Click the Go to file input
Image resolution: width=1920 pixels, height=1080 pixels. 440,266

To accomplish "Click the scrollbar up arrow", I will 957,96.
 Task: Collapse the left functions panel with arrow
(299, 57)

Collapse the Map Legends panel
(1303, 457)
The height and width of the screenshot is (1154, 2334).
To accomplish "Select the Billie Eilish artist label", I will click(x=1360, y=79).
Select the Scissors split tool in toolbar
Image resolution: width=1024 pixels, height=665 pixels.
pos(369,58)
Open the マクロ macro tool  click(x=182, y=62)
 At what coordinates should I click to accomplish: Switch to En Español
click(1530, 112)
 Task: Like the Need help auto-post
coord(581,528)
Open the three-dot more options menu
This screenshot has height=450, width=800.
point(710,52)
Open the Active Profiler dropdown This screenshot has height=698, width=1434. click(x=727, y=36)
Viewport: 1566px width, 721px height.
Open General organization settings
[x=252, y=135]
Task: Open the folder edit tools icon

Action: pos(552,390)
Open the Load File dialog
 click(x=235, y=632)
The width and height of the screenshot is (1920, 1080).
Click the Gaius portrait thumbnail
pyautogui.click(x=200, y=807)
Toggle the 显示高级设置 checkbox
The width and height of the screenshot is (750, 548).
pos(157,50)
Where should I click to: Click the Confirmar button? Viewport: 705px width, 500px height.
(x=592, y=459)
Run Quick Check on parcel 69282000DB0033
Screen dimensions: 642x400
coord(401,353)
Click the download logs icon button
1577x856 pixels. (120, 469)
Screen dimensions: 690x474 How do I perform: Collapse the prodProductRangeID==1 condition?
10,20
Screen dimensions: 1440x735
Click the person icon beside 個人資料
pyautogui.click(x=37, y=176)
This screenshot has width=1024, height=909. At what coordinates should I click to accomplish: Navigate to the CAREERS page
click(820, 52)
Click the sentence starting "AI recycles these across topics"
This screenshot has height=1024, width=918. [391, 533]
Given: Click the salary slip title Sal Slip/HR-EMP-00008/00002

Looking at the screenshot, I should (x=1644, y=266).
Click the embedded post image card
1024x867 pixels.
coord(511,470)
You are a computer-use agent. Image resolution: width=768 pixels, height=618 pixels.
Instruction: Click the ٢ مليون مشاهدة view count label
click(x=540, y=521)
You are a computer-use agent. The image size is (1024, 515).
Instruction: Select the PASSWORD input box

# Exercise:
What do you get when you repeat everything in the listing from the line containing "Where should I" down to the line containing "Looking at the", both of those lines included, keeping each line the same?

# Correct result:
Where should I click to: Click the Confirmar button? Viewport: 705px width, 500px height.
(x=592, y=459)
Run Quick Check on parcel 69282000DB0033
Screen dimensions: 642x400
coord(401,353)
Click the download logs icon button
1577x856 pixels. (120, 469)
Screen dimensions: 690x474 How do I perform: Collapse the prodProductRangeID==1 condition?
10,20
Screen dimensions: 1440x735
Click the person icon beside 個人資料
pyautogui.click(x=37, y=176)
This screenshot has width=1024, height=909. At what coordinates should I click to accomplish: Navigate to the CAREERS page
click(820, 52)
Click the sentence starting "AI recycles these across topics"
This screenshot has height=1024, width=918. [391, 533]
Given: Click the salary slip title Sal Slip/HR-EMP-00008/00002

Looking at the screenshot, I should (x=1644, y=266).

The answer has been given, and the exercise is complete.